La résidence principale d’un entrepreneur individuel est insaisissable de plein droit par les créanciers dont les droits naissent à l'occasion de l'activité professionnelle de l’intéressé (C. com. art. L 526-1, al. 1). Cette disposition, issue de la loi 2015-990 du 6 août 2015, n’a d’effet qu'à l'égard des créanciers dont les droits sont nés à l'occasion de l'activité professionnelle après la publication de cette loi (Loi précitée art. 206, IV).
Après la mise en liquidation judiciaire d’un entrepreneur en 2016, le liquidateur entend vendre la résidence principale de celui-ci. L’épouse de l’entrepreneur, propriétaire indivise de l’immeuble, s’y étant opposée, le liquidateur demande le partage judiciaire de l’indivision et la vente aux enchères publiques de l’immeuble. L’épouse lui oppose l’insaisissabilité prévue par le texte précité. Le liquidateur fait alors valoir que l’essentiel des créances déclarées sont nées avant le 8 août 2015, de sorte que l’insaisissabilité prévue par le texte précité n’est pas opposable à ces créanciers et qu’il peut donc demander la licitation-partage de l’immeuble.
La Cour de cassation censure ce raisonnement. Le liquidateur ne peut agir en licitation-partage de l'immeuble indivis constituant la résidence principale du débiteur indivisaire en liquidation judiciaire que si tous les créanciers de la procédure ont des créances nées avant la publication de la loi de 2015, les droits du débiteur sur l'immeuble étant alors appréhendés par le gage commun. Or, en l’espèce, ce n’était pas la totalité des créances déclarées à la procédure mais l’essentiel d’entre elles qui étaient nées avant le 8 août 2015.
A noter :
Précision inédite.
Avant la loi Macron du 6 août 2015, l’entrepreneur pouvait, par déclaration notariée et publiée, rendre sa résidence principale insaisissable. Le liquidateur judiciaire n'avait pas qualité pour agir, au lieu et place de l’entrepreneur, en partage et licitation du bien indivis ayant fait l'objet d'une déclaration d'insaisissabilité régulièrement publiée avant le jugement d'ouverture de la liquidation judiciaire (Cass. com. 14-3-2018 n° 16-27.302 F-PBI : RJDA 5/18 n° 446). Il en était de même lorsque la déclaration portait sur un bien commun (Cass. com. 10-7-2019 n° 18-16.867 F-PB : RJDA 11/19 n° 703). En d’autres termes, le bien déclaré insaisissable était hors procédure ; à défaut de déclaration opposable, le bien relevait de cette procédure et constituait le gage commun des créanciers.
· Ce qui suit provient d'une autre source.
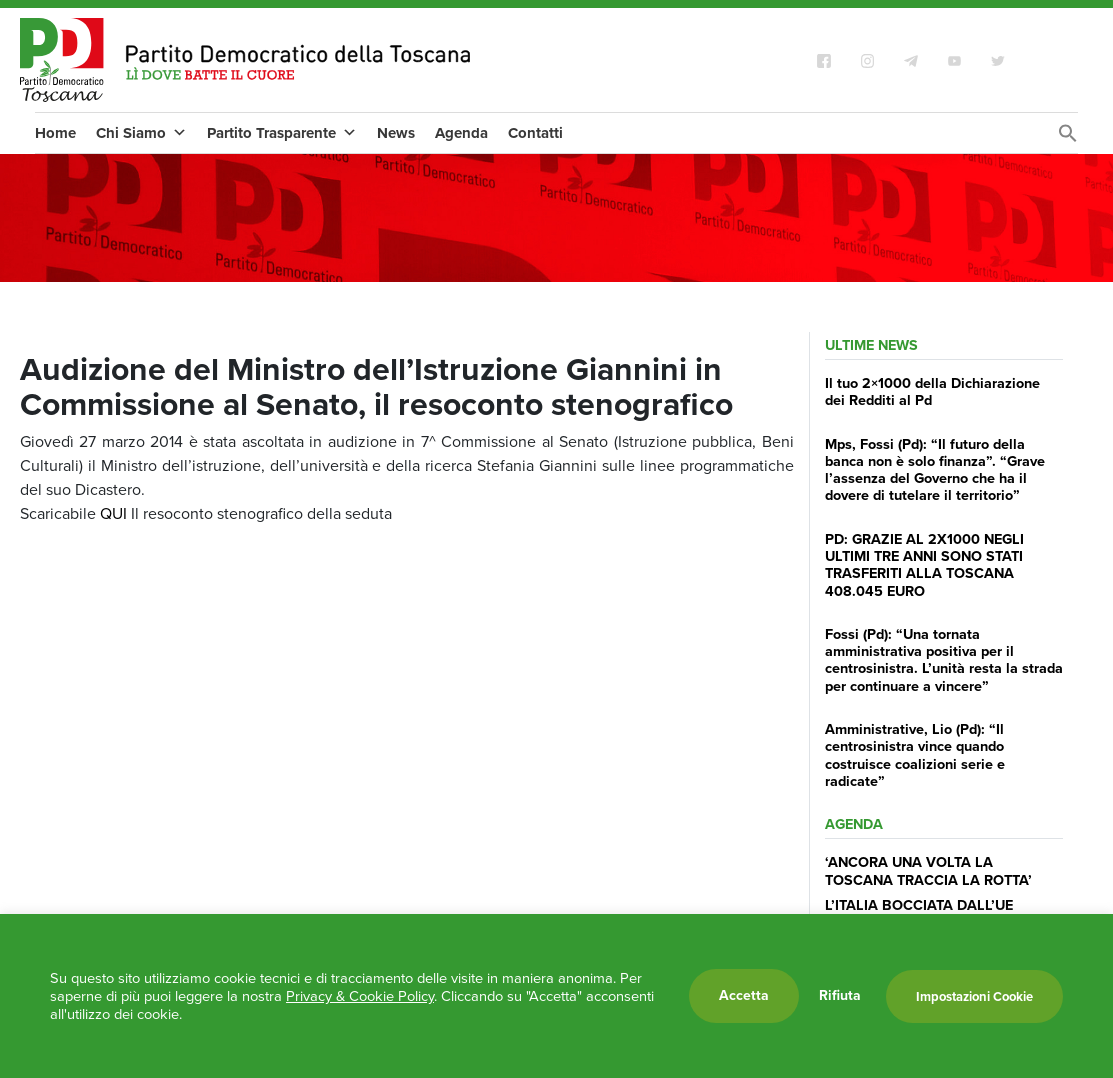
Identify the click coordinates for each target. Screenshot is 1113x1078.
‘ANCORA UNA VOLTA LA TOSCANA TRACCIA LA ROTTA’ (928, 870)
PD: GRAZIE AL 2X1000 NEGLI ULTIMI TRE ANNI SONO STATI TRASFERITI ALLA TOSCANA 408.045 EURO (924, 565)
Depuis la loi de 2015, la déclaration n’est plus requise ; l’insaisissabilité de la résidence principale est de plein droit mais opposable aux seuls créanciers titulaires de créances professionnelles nées après la publication de la loi. Celle-ci a eu lieu le 7 août 2015 – et non le 8 août, ainsi que l’indique par erreur l’arrêt, cette date étant celle de l’entrée en vigueur de la loi, mais cela ne change pas le raisonnement.
La Cour de cassation a déjà précisé que l’insaisissabilité de plein droit ne s’applique pas aux procédures collectives ouvertes avant cette date (Cass. com. 29-5-2019 n° 18-16.097 F-D : RJDA 8-9/19 n° 580). Dans ce cas et en l’absence de déclaration notariée opposable, le logement du débiteur est appréhendé dès l’ouverture de la procédure collective pour devenir le gage commun des créanciers (arrêt précité).
Dans l’affaire ici commentée, la procédure collective de l’entrepreneur avait été ouverte après la publication de la loi de 2015. Compte tenu de l’existence en l’espèce de créances antérieures et postérieures au 7 août 2015, la résidence de l’entrepreneur était saisissable par certains créanciers mais pas par d’autres. Elle ne constituait donc pas le gage commun de tous les créanciers de l’entrepreneur.
Or, comme le mandataire judiciaire et le commissaire à l’exécution du plan, le liquidateur judiciaire a qualité pour agir en justice au nom et dans l'intérêt collectif des créanciers (C. com. art. L 641-4, al. 4 et, sur renvoi, art. L 622-20, al. 1), pour la protection et la reconstitution du gage commun de ces derniers (Cass. com. 2-6-2015 n° 13-24.714 FS-PBRI : RJDA 10/15 n° 678).
La Cour de cassation se limite à refuser, procéduralement, la qualité à agir aux organes de la procédure collective. Elle ne prend pas parti sur le sort de l’immeuble une fois celui-ci exclu du périmètre de la procédure collective et du champ d’action des organes de celle-ci.